Combining 2 Tables with an OUTER JOIN on Another Table - mysql

I need to combine 2 tables that may or may not have the data in them, but than I need a full outer join where the last table (if has content where IsActive = 1) gets shown that data, instead of the combined first 2 tables.
Currently have this:
( SELECT qp.ItemName AS name
, qp.TimeAdded AS created
, '' AS effective
, qp.VendorName AS supplier
, qp.Source AS source
, qp.VendorType AS type
, qp.Price AS cost
, '' AS price
, '' AS markup
, '' AS customer
, '' AS customerListID
, qp.VendorListID AS vendorListID
, '' AS itemListID
FROM wp_quantum_purchases AS qp
WHERE qp.IsActive = 1 AND
NOT EXISTS ( SELECT 1
FROM wp_hunter_quote_parts AS hqp
WHERE qp.ItemName = hqp.ItemName AND
hqp.IsActive = 1 ))
UNION ALL
( SELECT qs.ItemName AS name
, qs.TimeAdded AS created
, qs.SalesDate AS effective
, '' AS supplier
, qs.Source AS source
, '' AS type
, '' AS cost
, qs.Price AS price
, '' AS markup
, qs.CustomerName AS customer
, qs.CustomerListID AS customerListID
, '' AS vendorListID
, '' AS itemListID
FROM wp_quantum_sales AS qs
WHERE qs.IsActive = 1 AND
NOT EXISTS ( SELECT 1
FROM wp_hunter_quote_parts AS hqp
WHERE qs.ItemName = hqp.ItemName AND
hqp.IsActive = 1 ))
UNION ALL
( SELECT hqp.ItemName AS name
, hq.Quote_Date AS created
, hqp.SalesDate AS effective
, hqp.VendorName AS supplier
, hqp.Source AS source
, hqp.VendorType AS type
, hqp.Cost AS cost
, hqp.Price AS price
, CAST(( ( ( CAST(hqp.Price AS DECIMAL(10, 2)) - CAST(hqp.Cost AS DECIMAL(10, 2)) ) / CAST(hqp.Cost AS DECIMAL(10, 2)) ) * 100 ) AS DECIMAL(10, 2)) AS markup
, IFNULL(hq.Customer_FullName, 'N/A') AS customer
, hq.Customer_ListID AS customerListID
, hqp.VendorListID AS vendorListID
, hqp.Item_ListID AS itemListID
FROM wp_hunter_quote_parts AS hqp
LEFT JOIN wp_hunter_quotes AS hq
ON ( hq.id = hqp.QuoteID )
WHERE hqp.IsActive = 1)
ORDER BY NAME ASC;
But this is duplicating the data in 1st and 2nd tables and shows the data twice.
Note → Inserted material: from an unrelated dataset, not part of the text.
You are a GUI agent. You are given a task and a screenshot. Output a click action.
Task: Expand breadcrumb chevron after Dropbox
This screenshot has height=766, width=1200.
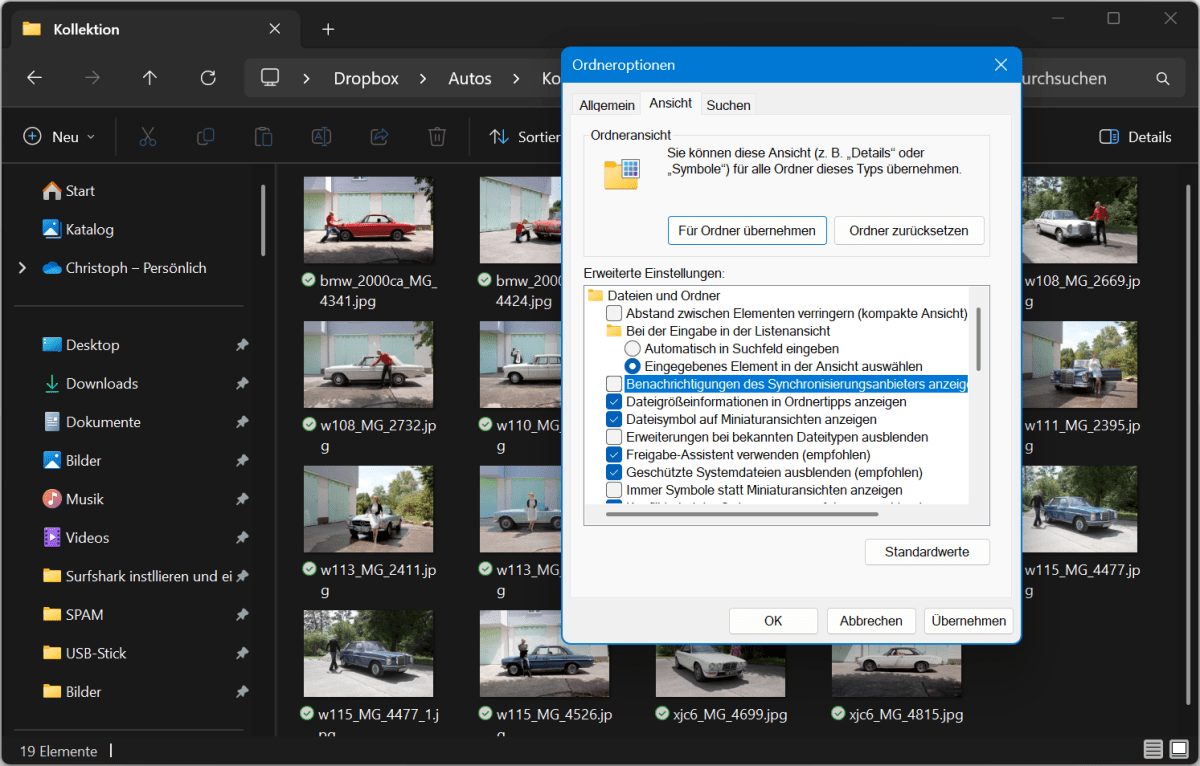(423, 78)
I need the data from 1st and 2nd tables to be combined as 1 (if exists), but to prioritize the last table (wp_hunter_quote_parts) in here as the content to show from, if IsActive = 1 exists in the last table (wp_hunter_quote_parts). However, if IsActive = 1 does not exist in wp_hunter_quote_parts for ItemName than I would like to combine both wp_quantum_purchases and wp_quantum_sales as if it were 1 row.
Can not do a LEFT JOIN since data could exist in wp_quantum_purchases, but not in wp_quantum_sales OR data could exist in wp_quantum_sales and not in wp_quantum_purchases, OR data could not exist in either of these, and only exist in wp_hunter_quote_parts as well as data might not even exist in wp_hunter_quote_parts.
So, basically, if ItemName exists in wp_quantum_purchases AND IsActive = 1 AND wp_hunter_quote_parts does not have ItemName in table, get purchase data from wp_quantum_purchases, else if ItemName exists in wp_hunter_quote_parts get data from hunter_quote_parts instead.
If ItemName exists in wp_quantum_sales AND IsActive = 1 AND wp_hunter_quote_parts does not have ItemName in table, get sales data from wp_quantum_sales, else if ItemName exists in wp_hunter_quote_parts get data from hunter_quote_parts instead.
How can I combine first and second table, than do an outer join on it with another table?
Another Attempt here:
(SELECT IFNULL(qp.ItemName, qs.ItemName) AS name, IFNULL(qp.TimeAdded, qs.TimeAdded) AS created, qs.SalesDate AS effective, qp.VendorName AS supplier, qp.Source AS source, qp.VendorType AS type, qp.Price AS cost, qs.Price AS price, CAST((((CAST(qs.Price AS DECIMAL(10,2)) - CAST(qp.Price AS DECIMAL(10,2))) / CAST(qp.Price AS DECIMAL(10,2))) * 100) AS DECIMAL(10,2)) AS markup, qs.CustomerName AS customer, qs.CustomerListID AS customerListID, qp.VendorListID AS vendorListID, '' AS itemListID
FROM wp_quantum_purchases AS qp, wp_quantum_sales AS qs
WHERE (qp.IsActive = 1 OR qs.IsActive = 1)
AND NOT EXISTS (
SELECT 1
FROM wp_hunter_quote_parts AS hqp
WHERE (qp.ItemName = hqp.ItemName || qs.ItemName = hqp.ItemName) AND hqp.IsActive = 1
)
)
UNION ALL
(SELECT hqp.ItemName AS name, hq.Quote_Date AS created, hqp.SalesDate AS effective, hqp.VendorName AS supplier, hqp.Source AS source, hqp.VendorType AS type, hqp.Cost AS cost, hqp.Price AS price, CAST((((CAST(hqp.Price AS DECIMAL(10,2)) - CAST(hqp.Cost AS DECIMAL(10,2))) / CAST(hqp.Cost AS DECIMAL(10,2))) * 100) AS DECIMAL(10,2)) AS markup, IFNULL(hq.Customer_FullName, 'N/A') AS customer, hq.Customer_ListID AS customerListID, hqp.VendorListID AS vendorListID, hqp.Item_ListID AS itemListID
FROM wp_hunter_quote_parts AS hqp
LEFT JOIN wp_hunter_quotes AS hq ON (hq.id = hqp.QuoteID)
WHERE (hqp.IsActive = 1))
ORDER BY name ASC
Figured this one would work, but seems that it just keeps going and going and going, and doesn't seem to ever finish the query. No errors that I can see, but doesn't finish ever... And these tables are very small, that is odd...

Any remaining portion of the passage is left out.